**WHAT IS NEEDED**
What is needed is an exact copy of all the records, written out in full.

Source records:
_ _ _ _
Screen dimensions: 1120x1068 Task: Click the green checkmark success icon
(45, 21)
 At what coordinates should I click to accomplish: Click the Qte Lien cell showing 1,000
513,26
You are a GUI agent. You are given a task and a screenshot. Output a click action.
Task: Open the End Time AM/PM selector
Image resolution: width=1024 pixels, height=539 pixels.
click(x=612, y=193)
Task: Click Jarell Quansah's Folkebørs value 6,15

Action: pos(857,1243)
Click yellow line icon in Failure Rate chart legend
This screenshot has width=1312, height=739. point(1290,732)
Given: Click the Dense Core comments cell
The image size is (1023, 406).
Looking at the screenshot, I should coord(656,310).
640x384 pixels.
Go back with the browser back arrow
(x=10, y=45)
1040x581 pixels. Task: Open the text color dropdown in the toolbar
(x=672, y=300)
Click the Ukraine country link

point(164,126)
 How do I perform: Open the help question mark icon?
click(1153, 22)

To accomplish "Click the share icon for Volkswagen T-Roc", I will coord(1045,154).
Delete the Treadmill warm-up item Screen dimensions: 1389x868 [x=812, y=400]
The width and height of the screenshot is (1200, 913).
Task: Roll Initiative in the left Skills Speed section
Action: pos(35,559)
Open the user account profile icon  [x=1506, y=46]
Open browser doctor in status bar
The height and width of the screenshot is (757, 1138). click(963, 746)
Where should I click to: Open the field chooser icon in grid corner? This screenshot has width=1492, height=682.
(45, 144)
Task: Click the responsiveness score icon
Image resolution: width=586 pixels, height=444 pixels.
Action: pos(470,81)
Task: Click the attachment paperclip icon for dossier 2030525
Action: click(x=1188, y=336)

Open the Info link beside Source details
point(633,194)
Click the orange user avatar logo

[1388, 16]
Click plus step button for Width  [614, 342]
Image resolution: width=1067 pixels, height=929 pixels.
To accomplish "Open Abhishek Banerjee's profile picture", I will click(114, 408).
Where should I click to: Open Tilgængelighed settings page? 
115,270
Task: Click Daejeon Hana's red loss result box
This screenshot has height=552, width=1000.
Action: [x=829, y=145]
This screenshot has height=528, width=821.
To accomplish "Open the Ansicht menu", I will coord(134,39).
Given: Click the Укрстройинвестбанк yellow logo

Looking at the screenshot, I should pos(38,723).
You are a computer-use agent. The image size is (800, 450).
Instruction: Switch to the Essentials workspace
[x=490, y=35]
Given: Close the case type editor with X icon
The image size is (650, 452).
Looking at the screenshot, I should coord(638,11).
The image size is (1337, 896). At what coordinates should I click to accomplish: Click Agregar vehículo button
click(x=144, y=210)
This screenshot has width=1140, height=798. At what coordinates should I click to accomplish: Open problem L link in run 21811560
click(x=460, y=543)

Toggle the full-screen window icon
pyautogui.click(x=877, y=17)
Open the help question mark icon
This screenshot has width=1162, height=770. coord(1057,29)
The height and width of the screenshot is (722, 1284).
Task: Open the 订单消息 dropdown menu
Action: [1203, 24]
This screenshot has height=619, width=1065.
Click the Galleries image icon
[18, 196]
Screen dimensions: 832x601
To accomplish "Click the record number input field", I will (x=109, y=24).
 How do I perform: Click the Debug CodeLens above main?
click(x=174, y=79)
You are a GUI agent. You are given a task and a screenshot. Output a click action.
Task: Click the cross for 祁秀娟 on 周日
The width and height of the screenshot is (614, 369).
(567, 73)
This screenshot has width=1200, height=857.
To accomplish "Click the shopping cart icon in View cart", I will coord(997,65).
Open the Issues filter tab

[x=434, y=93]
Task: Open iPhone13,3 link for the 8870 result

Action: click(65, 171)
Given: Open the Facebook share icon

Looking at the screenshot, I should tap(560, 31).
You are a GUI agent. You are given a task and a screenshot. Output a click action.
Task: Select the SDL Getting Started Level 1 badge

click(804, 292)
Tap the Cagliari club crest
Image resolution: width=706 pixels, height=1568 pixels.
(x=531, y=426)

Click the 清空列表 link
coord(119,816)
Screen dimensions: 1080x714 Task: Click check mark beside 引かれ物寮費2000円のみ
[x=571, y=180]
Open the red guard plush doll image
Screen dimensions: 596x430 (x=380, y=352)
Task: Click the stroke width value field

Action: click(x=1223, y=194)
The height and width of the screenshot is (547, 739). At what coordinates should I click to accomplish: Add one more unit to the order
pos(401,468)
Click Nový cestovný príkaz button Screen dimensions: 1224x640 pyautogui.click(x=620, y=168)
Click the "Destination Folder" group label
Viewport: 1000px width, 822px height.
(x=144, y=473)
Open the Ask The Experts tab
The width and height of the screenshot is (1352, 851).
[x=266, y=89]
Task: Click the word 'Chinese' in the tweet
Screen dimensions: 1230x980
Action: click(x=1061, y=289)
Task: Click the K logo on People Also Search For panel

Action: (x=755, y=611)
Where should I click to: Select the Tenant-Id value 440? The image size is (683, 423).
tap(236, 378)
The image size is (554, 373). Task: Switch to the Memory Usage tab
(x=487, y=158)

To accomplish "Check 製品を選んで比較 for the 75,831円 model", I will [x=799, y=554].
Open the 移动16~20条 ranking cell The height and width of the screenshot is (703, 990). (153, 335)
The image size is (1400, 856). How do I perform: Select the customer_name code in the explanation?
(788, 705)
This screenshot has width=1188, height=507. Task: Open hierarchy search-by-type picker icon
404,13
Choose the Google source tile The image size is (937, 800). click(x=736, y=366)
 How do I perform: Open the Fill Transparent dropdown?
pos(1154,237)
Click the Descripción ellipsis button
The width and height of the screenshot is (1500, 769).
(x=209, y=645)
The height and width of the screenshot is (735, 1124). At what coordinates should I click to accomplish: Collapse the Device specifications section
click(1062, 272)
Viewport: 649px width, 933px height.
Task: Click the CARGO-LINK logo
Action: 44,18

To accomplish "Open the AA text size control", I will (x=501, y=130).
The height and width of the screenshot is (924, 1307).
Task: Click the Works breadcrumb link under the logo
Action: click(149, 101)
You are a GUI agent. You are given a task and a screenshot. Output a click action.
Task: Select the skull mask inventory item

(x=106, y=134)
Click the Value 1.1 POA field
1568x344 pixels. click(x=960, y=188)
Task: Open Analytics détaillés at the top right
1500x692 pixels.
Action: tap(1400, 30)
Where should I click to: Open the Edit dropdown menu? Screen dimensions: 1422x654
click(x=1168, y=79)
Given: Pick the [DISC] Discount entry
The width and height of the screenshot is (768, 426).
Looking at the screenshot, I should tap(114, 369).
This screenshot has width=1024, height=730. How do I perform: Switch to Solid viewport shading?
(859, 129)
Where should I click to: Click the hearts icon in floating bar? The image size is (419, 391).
_ _ _ _
**ANSWER TO THE EXERCISE**
Screen dimensions: 1120x1068 Task: Click the green checkmark success icon
(45, 21)
 At what coordinates should I click to accomplish: Click the Qte Lien cell showing 1,000
513,26
You are a GUI agent. You are given a task and a screenshot. Output a click action.
Task: Open the End Time AM/PM selector
Image resolution: width=1024 pixels, height=539 pixels.
click(x=612, y=193)
Task: Click Jarell Quansah's Folkebørs value 6,15

Action: pos(857,1243)
Click yellow line icon in Failure Rate chart legend
This screenshot has width=1312, height=739. point(1290,732)
Given: Click the Dense Core comments cell
The image size is (1023, 406).
Looking at the screenshot, I should coord(656,310).
640x384 pixels.
Go back with the browser back arrow
(x=10, y=45)
1040x581 pixels. Task: Open the text color dropdown in the toolbar
(x=672, y=300)
Click the Ukraine country link

point(164,126)
 How do I perform: Open the help question mark icon?
click(1153, 22)

To accomplish "Click the share icon for Volkswagen T-Roc", I will coord(1045,154).
Delete the Treadmill warm-up item Screen dimensions: 1389x868 [x=812, y=400]
The width and height of the screenshot is (1200, 913).
Task: Roll Initiative in the left Skills Speed section
Action: pos(35,559)
Open the user account profile icon  [x=1506, y=46]
Open browser doctor in status bar
The height and width of the screenshot is (757, 1138). click(963, 746)
Where should I click to: Open the field chooser icon in grid corner? This screenshot has width=1492, height=682.
(45, 144)
Task: Click the responsiveness score icon
Image resolution: width=586 pixels, height=444 pixels.
Action: pos(470,81)
Task: Click the attachment paperclip icon for dossier 2030525
Action: click(x=1188, y=336)

Open the Info link beside Source details
point(633,194)
Click the orange user avatar logo

[1388, 16]
Click plus step button for Width  [614, 342]
Image resolution: width=1067 pixels, height=929 pixels.
To accomplish "Open Abhishek Banerjee's profile picture", I will click(114, 408).
Where should I click to: Open Tilgængelighed settings page? 
115,270
Task: Click Daejeon Hana's red loss result box
This screenshot has height=552, width=1000.
Action: [x=829, y=145]
This screenshot has height=528, width=821.
To accomplish "Open the Ansicht menu", I will coord(134,39).
Given: Click the Укрстройинвестбанк yellow logo

Looking at the screenshot, I should pos(38,723).
You are a computer-use agent. The image size is (800, 450).
Instruction: Switch to the Essentials workspace
[x=490, y=35]
Given: Close the case type editor with X icon
The image size is (650, 452).
Looking at the screenshot, I should coord(638,11).
The image size is (1337, 896). At what coordinates should I click to accomplish: Click Agregar vehículo button
click(x=144, y=210)
This screenshot has width=1140, height=798. At what coordinates should I click to accomplish: Open problem L link in run 21811560
click(x=460, y=543)

Toggle the full-screen window icon
pyautogui.click(x=877, y=17)
Open the help question mark icon
This screenshot has width=1162, height=770. coord(1057,29)
The height and width of the screenshot is (722, 1284).
Task: Open the 订单消息 dropdown menu
Action: [1203, 24]
This screenshot has height=619, width=1065.
Click the Galleries image icon
[18, 196]
Screen dimensions: 832x601
To accomplish "Click the record number input field", I will (x=109, y=24).
 How do I perform: Click the Debug CodeLens above main?
click(x=174, y=79)
You are a GUI agent. You are given a task and a screenshot. Output a click action.
Task: Click the cross for 祁秀娟 on 周日
The width and height of the screenshot is (614, 369).
(567, 73)
This screenshot has width=1200, height=857.
To accomplish "Click the shopping cart icon in View cart", I will coord(997,65).
Open the Issues filter tab

[x=434, y=93]
Task: Open iPhone13,3 link for the 8870 result

Action: click(65, 171)
Given: Open the Facebook share icon

Looking at the screenshot, I should tap(560, 31).
You are a GUI agent. You are given a task and a screenshot. Output a click action.
Task: Select the SDL Getting Started Level 1 badge

click(804, 292)
Tap the Cagliari club crest
Image resolution: width=706 pixels, height=1568 pixels.
(x=531, y=426)

Click the 清空列表 link
coord(119,816)
Screen dimensions: 1080x714 Task: Click check mark beside 引かれ物寮費2000円のみ
[x=571, y=180]
Open the red guard plush doll image
Screen dimensions: 596x430 (x=380, y=352)
Task: Click the stroke width value field

Action: click(x=1223, y=194)
The height and width of the screenshot is (547, 739). At what coordinates should I click to accomplish: Add one more unit to the order
pos(401,468)
Click Nový cestovný príkaz button Screen dimensions: 1224x640 pyautogui.click(x=620, y=168)
Click the "Destination Folder" group label
Viewport: 1000px width, 822px height.
(x=144, y=473)
Open the Ask The Experts tab
The width and height of the screenshot is (1352, 851).
[x=266, y=89]
Task: Click the word 'Chinese' in the tweet
Screen dimensions: 1230x980
Action: click(x=1061, y=289)
Task: Click the K logo on People Also Search For panel

Action: (x=755, y=611)
Where should I click to: Select the Tenant-Id value 440? The image size is (683, 423).
tap(236, 378)
The image size is (554, 373). Task: Switch to the Memory Usage tab
(x=487, y=158)

To accomplish "Check 製品を選んで比較 for the 75,831円 model", I will [x=799, y=554].
Open the 移动16~20条 ranking cell The height and width of the screenshot is (703, 990). (153, 335)
The image size is (1400, 856). How do I perform: Select the customer_name code in the explanation?
(788, 705)
This screenshot has width=1188, height=507. Task: Open hierarchy search-by-type picker icon
404,13
Choose the Google source tile The image size is (937, 800). click(x=736, y=366)
 How do I perform: Open the Fill Transparent dropdown?
pos(1154,237)
Click the Descripción ellipsis button
The width and height of the screenshot is (1500, 769).
(x=209, y=645)
The height and width of the screenshot is (735, 1124). At what coordinates should I click to accomplish: Collapse the Device specifications section
click(1062, 272)
Viewport: 649px width, 933px height.
Task: Click the CARGO-LINK logo
Action: 44,18

To accomplish "Open the AA text size control", I will (x=501, y=130).
The height and width of the screenshot is (924, 1307).
Task: Click the Works breadcrumb link under the logo
Action: click(149, 101)
You are a GUI agent. You are given a task and a screenshot. Output a click action.
Task: Select the skull mask inventory item

(x=106, y=134)
Click the Value 1.1 POA field
1568x344 pixels. click(x=960, y=188)
Task: Open Analytics détaillés at the top right
1500x692 pixels.
Action: tap(1400, 30)
Where should I click to: Open the Edit dropdown menu? Screen dimensions: 1422x654
click(x=1168, y=79)
Given: Pick the [DISC] Discount entry
The width and height of the screenshot is (768, 426).
Looking at the screenshot, I should tap(114, 369).
This screenshot has width=1024, height=730. How do I perform: Switch to Solid viewport shading?
(859, 129)
Where should I click to: Click the hearts icon in floating bar? The image size is (419, 391).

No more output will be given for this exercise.